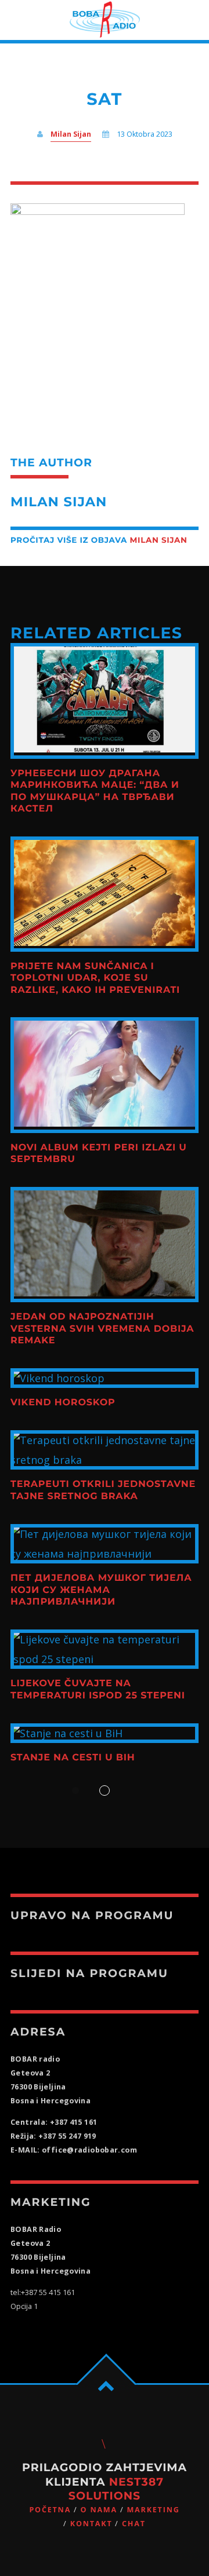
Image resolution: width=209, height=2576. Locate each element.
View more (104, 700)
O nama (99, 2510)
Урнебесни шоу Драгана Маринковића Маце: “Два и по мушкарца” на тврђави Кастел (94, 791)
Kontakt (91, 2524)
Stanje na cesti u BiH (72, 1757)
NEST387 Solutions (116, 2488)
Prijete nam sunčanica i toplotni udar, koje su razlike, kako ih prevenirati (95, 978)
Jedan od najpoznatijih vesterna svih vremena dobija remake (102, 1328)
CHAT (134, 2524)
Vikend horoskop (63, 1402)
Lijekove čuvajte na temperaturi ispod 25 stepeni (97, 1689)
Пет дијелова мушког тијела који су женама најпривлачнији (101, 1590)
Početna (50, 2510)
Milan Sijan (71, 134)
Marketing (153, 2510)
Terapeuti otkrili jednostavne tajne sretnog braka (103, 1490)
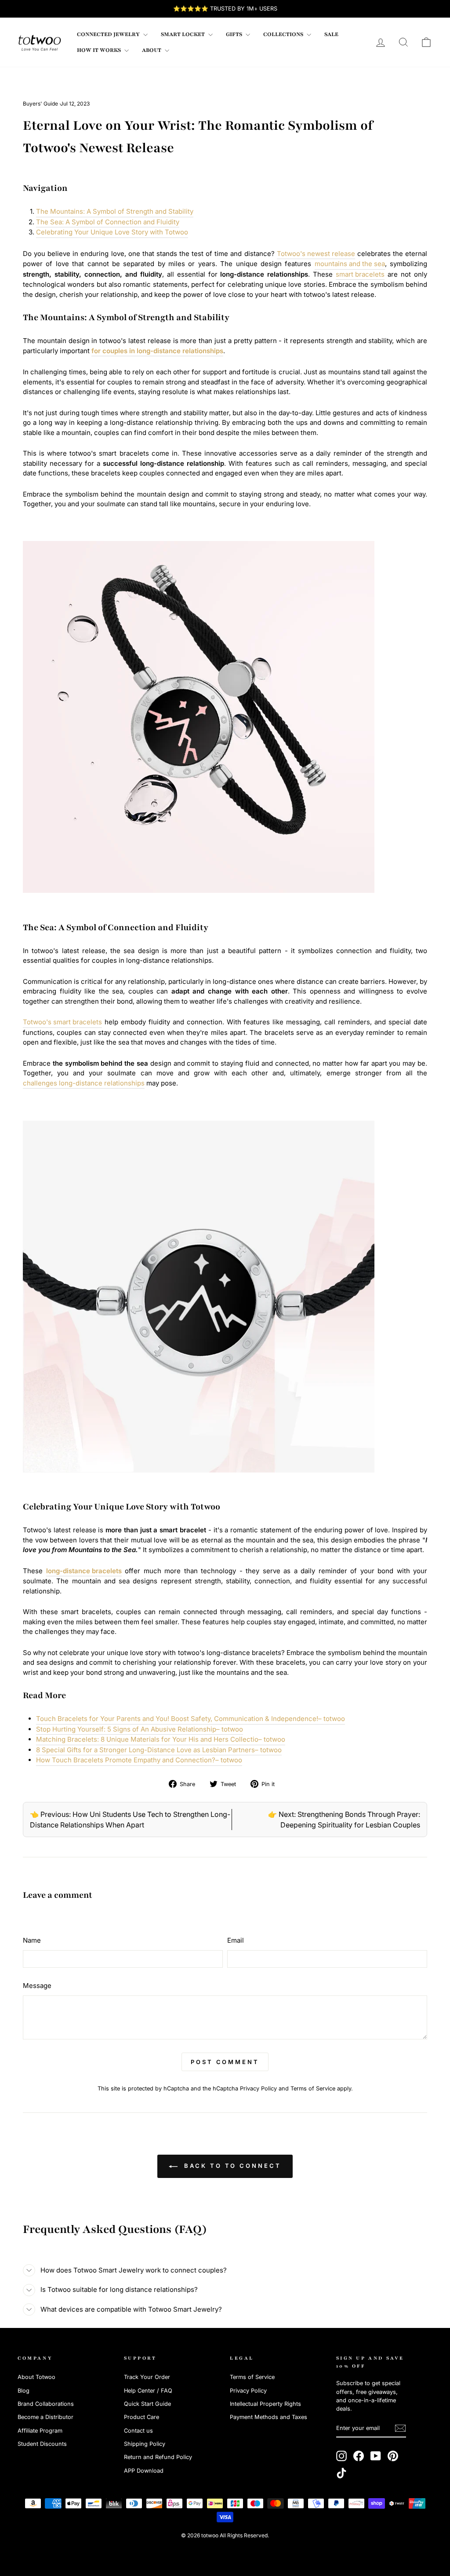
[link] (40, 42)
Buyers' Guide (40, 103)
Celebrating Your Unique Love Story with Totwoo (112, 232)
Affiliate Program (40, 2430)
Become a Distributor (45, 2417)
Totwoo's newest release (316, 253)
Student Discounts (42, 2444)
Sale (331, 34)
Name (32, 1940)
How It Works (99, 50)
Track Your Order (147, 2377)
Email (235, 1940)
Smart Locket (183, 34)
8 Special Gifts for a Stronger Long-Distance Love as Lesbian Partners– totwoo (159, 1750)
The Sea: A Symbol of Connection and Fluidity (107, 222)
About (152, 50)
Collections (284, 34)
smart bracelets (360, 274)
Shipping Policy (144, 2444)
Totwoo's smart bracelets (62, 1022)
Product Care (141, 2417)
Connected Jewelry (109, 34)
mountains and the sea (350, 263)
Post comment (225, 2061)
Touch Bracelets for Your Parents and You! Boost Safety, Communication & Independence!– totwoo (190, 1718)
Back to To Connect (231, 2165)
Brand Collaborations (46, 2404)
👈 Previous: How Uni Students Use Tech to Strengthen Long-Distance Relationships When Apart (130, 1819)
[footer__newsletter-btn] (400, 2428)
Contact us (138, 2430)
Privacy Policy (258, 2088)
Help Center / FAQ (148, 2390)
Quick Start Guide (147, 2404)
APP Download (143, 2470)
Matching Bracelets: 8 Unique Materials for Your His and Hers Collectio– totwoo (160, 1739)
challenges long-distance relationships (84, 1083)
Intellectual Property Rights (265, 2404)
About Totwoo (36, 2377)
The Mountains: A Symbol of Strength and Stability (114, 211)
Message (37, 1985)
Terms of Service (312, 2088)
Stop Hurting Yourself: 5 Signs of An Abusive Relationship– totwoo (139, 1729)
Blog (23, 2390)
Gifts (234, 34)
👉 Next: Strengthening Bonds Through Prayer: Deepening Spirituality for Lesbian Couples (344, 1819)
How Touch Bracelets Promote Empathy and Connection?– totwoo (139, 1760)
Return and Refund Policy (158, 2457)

EXERCISE OBJECTIVE. Please make an exact copy of the lines above from the line with "Sale (331, 34)" through the line with "Brand Collaborations (46, 2404)", both ends included.

FINISHED EXERCISE.
Sale (331, 34)
Name (32, 1940)
How It Works (99, 50)
Track Your Order (147, 2377)
Email (235, 1940)
Smart Locket (183, 34)
8 Special Gifts for a Stronger Long-Distance Love as Lesbian Partners– totwoo (159, 1750)
The Sea: A Symbol of Connection and Fluidity (107, 222)
About (152, 50)
Collections (284, 34)
smart bracelets (360, 274)
Shipping Policy (144, 2444)
Totwoo's smart bracelets (62, 1022)
Product Care (141, 2417)
Connected Jewelry (109, 34)
mountains and the sea (350, 263)
Post comment (225, 2061)
Touch Bracelets for Your Parents and You! Boost Safety, Communication & Independence!– totwoo (190, 1718)
Back to To Connect (231, 2165)
Brand Collaborations (46, 2404)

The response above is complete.